I'm writing a module to (I hope) efficiently parse large logfiles with a variable entry length (most of the log entries are more than one line, some several hundred lines long). With each log entry I also need to extract the time/date.

As I go about it right now I have a regular expression matching the beginning of each log entry, with parenthisized subexpressions capturing year, day, month, hour, minute and second of the entry.

I load a chunk of the logfile in question into $_, using sysread. Then I split this into log entries, and subexpressions and put it into an array local to my module. The array looks like this:

[ [ "LOGENTRY 1", $1, $2, $3, $4..], [ "LOGENTRY 2", $1, $2, $3, $4..], ... ]

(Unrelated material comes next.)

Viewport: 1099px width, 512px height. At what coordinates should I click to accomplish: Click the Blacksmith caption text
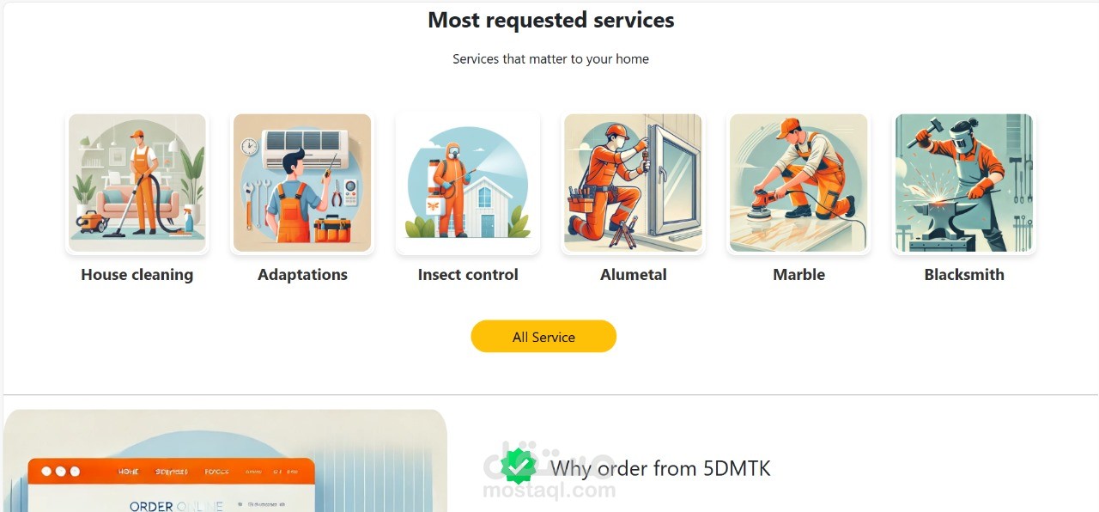click(x=964, y=275)
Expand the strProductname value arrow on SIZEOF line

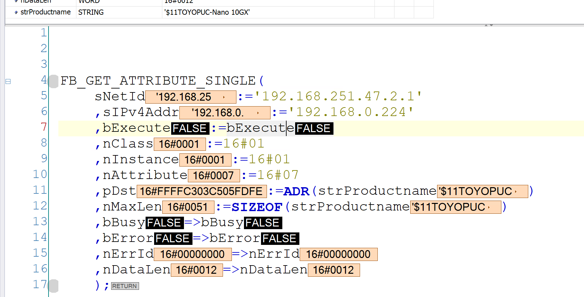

Each subsequent call to my module's next_entry() simply shifts the top element off the array and return that, until there's only one element left -- then I add another chunk from the logfile, splits that into an array-of-arrays and start the whole circus over again.

However, I'm having some problems in the logfile chunk parsing. Right now, it looks like this:

while (/$regex/g) { push @buffer, [ substr($_, $last, $-[0]-$last), $1, $2, $3, $4, $5, $6, $7, $8, $9, $10, $11, $12, ]; $last = $-[0]; }

At first I tried

while (@x = /($regex)/g) { push @buffer, [ @x ]; }

..but to my suprise that didn't work. Turns out that the m//g in list context returns one list of all subexpressions matched, rather than (as m// without the /g flag) one list of subexpressions per match.

How should I go about this? Perhaps there's some better method that I have completely missed?

P.S. Note that my regex does not match an *entire* log entry, just the beginning of it.